2008-10-10 Thread Paul Mundt
On Fri, Oct 10, 2008 at 11:00:09AM +0200, Geert Uytterhoeven wrote:
> On Thu, 9 Oct 2008, Bill Gatliff wrote:
> > Benjamin Herrenschmidt wrote:
> > > On Wed, 2008-10-08 at 11:43 -0500, Bill Gatliff wrote:
> > >> This series proposes a "generic PWM" driver API.
> > >>
> > >> This proposed API is motivated by the author's need to support
> > >> pluggable devices; a secondary objective is to consolidate the
> > >> existing PWM implementations behind an agreeable, consistent,
> > >> redundancy-reducing interface.
> > > 
> > >  .../...
> > > 
> > > You should send your patches to the main linux kernel list !
> > 
> > Perhaps.  But it seemed more relevant to this crowd, and the linux-embedded
> > crowd, and the linux-arm-kernel crowd.
> 
> Were did you actually sent them to?  Apparently you sent them to each mailing
> list (at least linux-embedded and linuxppc-dev) _separately_ (or using bcc).
> 
> Hence different people may give the same comments without knowing about each
> other, and you may have to explain everything multiple times.
> 
> I would go for lkml and linux-embedded, _together_.
> 
This is likely because some of those lists are subscribers only, so cross
posting is poor form.

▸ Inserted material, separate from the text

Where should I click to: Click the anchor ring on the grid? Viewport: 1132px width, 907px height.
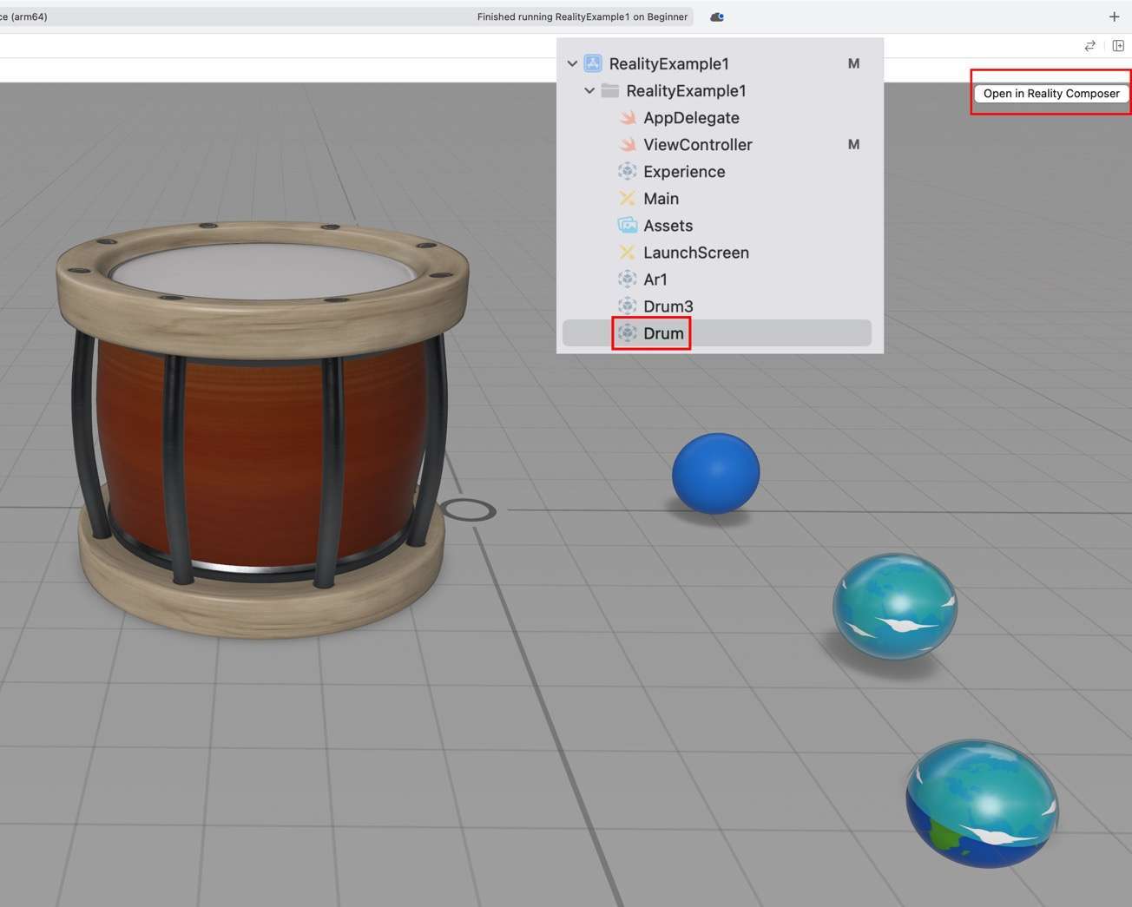tap(468, 510)

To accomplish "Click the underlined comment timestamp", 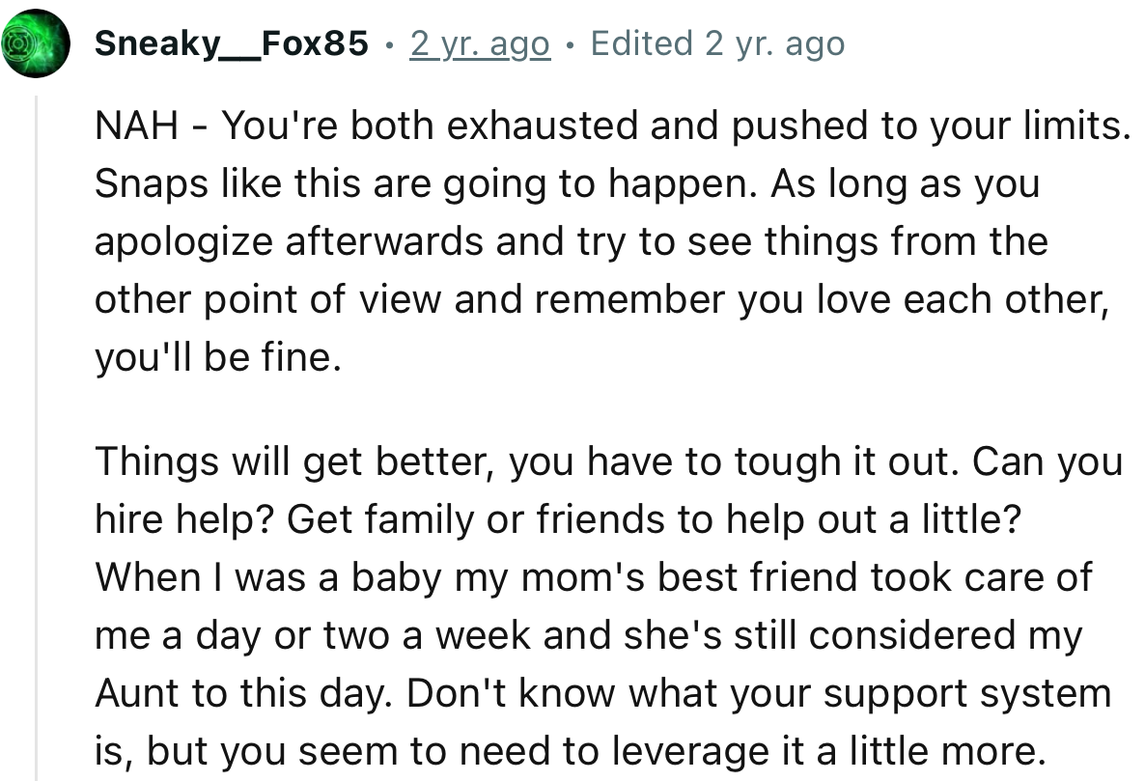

It makes sense to keep the discussion in one place,
and to send notification messages with a pointer to the list archives to
the other lists so folks can jump in if they really care. Splitting it
out doesn't help matters in the least, but unfortunately this is what
seems to happen the most when subscribers only lists are involved.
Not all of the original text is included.